Collected data entries
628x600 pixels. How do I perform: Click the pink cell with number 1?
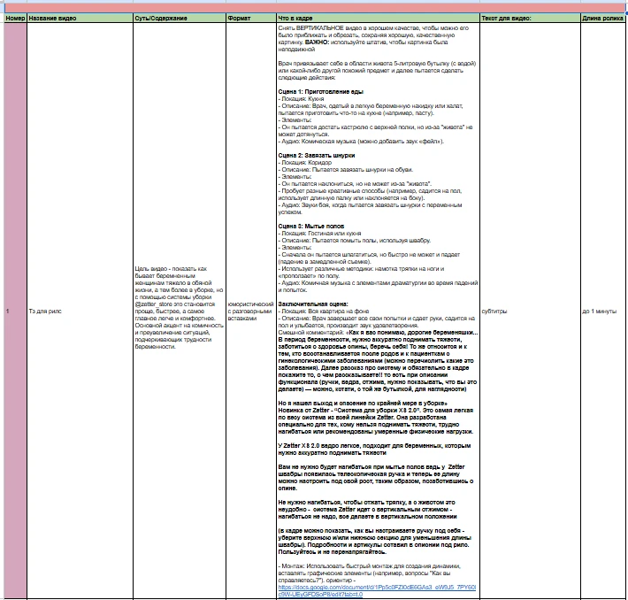[14, 312]
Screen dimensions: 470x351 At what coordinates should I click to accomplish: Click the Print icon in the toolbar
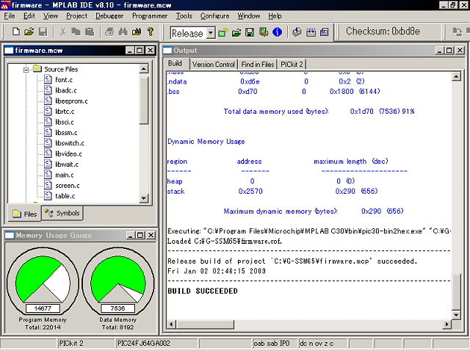(x=109, y=32)
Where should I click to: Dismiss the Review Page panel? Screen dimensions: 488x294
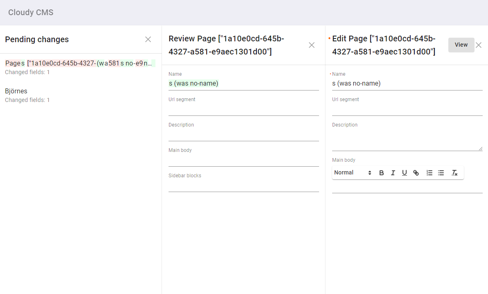pos(311,45)
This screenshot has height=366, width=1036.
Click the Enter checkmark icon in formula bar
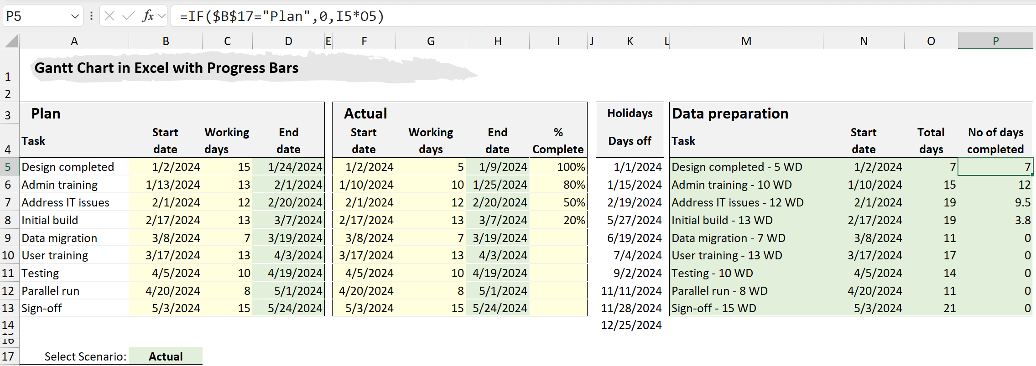click(129, 16)
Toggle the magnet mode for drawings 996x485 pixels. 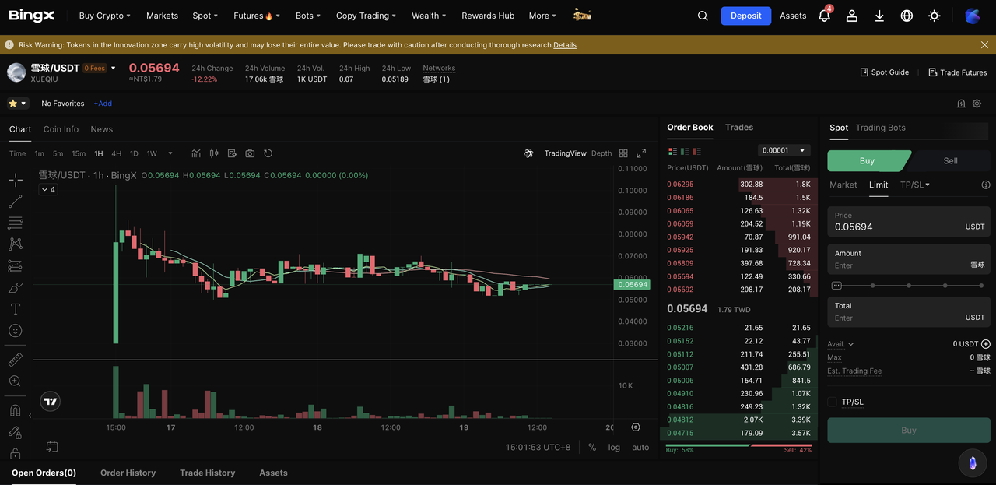point(16,410)
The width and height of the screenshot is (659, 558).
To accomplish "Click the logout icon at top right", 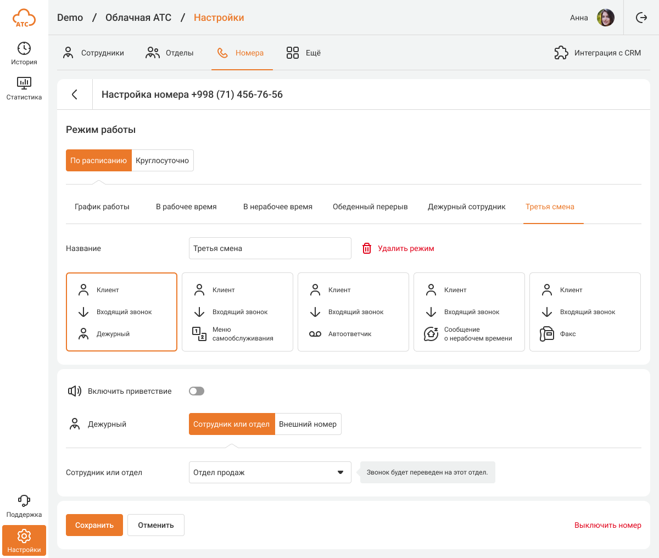I will 641,18.
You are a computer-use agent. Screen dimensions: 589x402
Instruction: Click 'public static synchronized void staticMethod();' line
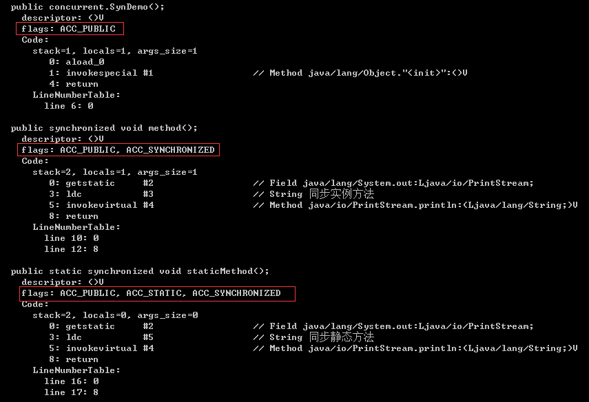tap(140, 271)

- The task: Take every line above that includes "width" and list it.

- Solution:
This screenshot has height=366, width=1036.
The width and height of the screenshot is (659, 558).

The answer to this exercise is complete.